You friend is reviving a delightful argument from Sextus Empiricus (Outlines of Pyrrhonism) to the effect that any justification of the value of rational proof has to be either a rational proof and hence circular, or irrational and hence inconsistent with the conclusion one is trying to establish! It is a devilish argument. While it does show that you can't justify the use of rational argument from nowhere, it doesn't show that there can't be strong pragmatic reasons for using rational argument that do not consist in proofs that it is justifiable. The very fact that it is a deeply embedded and successful practice may make it prima facie justified, with the burden of proof for one who wishes to dislodge it on the other's shoulders. Note that critiques of rational argument are equally question-begging. Wittgenstein's ON CERTAINTY is a nice source for a subtle discussion of this issue.

Hi I'm just a 15 year-old kid in PA and I was wondering if you could verify what I believe to be the meaning of life. I believe that the meaning of life is to search for the meaning of life, because doesn't that give us a meaning to our lives? And if we finally find a meaning to life, what else do we have to live for? But as long as we keep searching for the meaning of life, we have a meaning of life. Do you agree or disagree?

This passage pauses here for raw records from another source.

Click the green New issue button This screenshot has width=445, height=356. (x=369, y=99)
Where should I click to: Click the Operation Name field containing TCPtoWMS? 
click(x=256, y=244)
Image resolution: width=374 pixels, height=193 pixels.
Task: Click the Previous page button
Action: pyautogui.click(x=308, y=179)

Hey, don't call yourself JUST a 15 year old kid from PA. You are asking a very deep question, and proposing a very thoughtful answer. I would agree that thinking reflectively about the meaning of life is ONE of the things that makes life meaningful. But I wouldn't agree that it is the whole picture. For instance, it might be that making a contribution to the welfare of others, or furthering knowledge, or developing one'w own talents and virtues would make life even more meaningful. Asking what THE meaning of life is might be a misleading way to put the question that really bothers us when we are tempted to ask that very question. It might make more sense to ask, "what kinds of things make life meaningful?" That suggests a broader menu. Nontetheless, your insight that caring about that issue in the first place is an important first step is on target. You might enjoy reading Aristotle's NICOMACHEAN ETHICS, or Marcus Aurelius' MEDITATIONS. I'd also suggest Tolstoy's ...

Is there a way to prove reincarnation? Has the possibility been explored?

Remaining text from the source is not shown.